Ao duo de protagonistas junta-se Emilia (Claudia Zie), personagem secundária na primeira temporada e que aqui assume um papel preponderante. Adiciona outras camadas à dinâmica do duo e alinha-se na química já existente. E, para lá do óbvio, de ser um contrapeso ao facto das figuras principais serem homens, cria uma dinâmica essencial nesta temporada, com raízes no policial clássico. O realizador cresceu a ler os livros de Agatha Christie e quis que esta temporada se diferenciasse da primeira pelo fator “quem é o culpado?”. Quem matou, mas também porquê e será que vai matar mais?
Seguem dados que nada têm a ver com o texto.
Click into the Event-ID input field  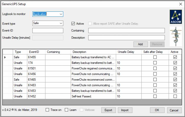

A Guarda serve então de cenário para uma segunda temporada mais terrena de Os Enviados. Sim, eles são padres, mas aqui também são detetives à moda antiga, com artimanhas próprias e consciência de que se mexem num thriller que não pode ser levado muito a sério: porque é ficção, brincam-se com os códigos do género e desmonta-se o formato para servir um propósito maior, o entretenimento. Esta segunda temporada junta a tal ideia de estrutura à necessidade de expor emoções, há muito sentido narrativo, mas está pronta a desviar-se a qualquer momento para mostrar tanto a casualidade como a causalidade da dinâmica de Pedro e Simón — e agora de Emilia.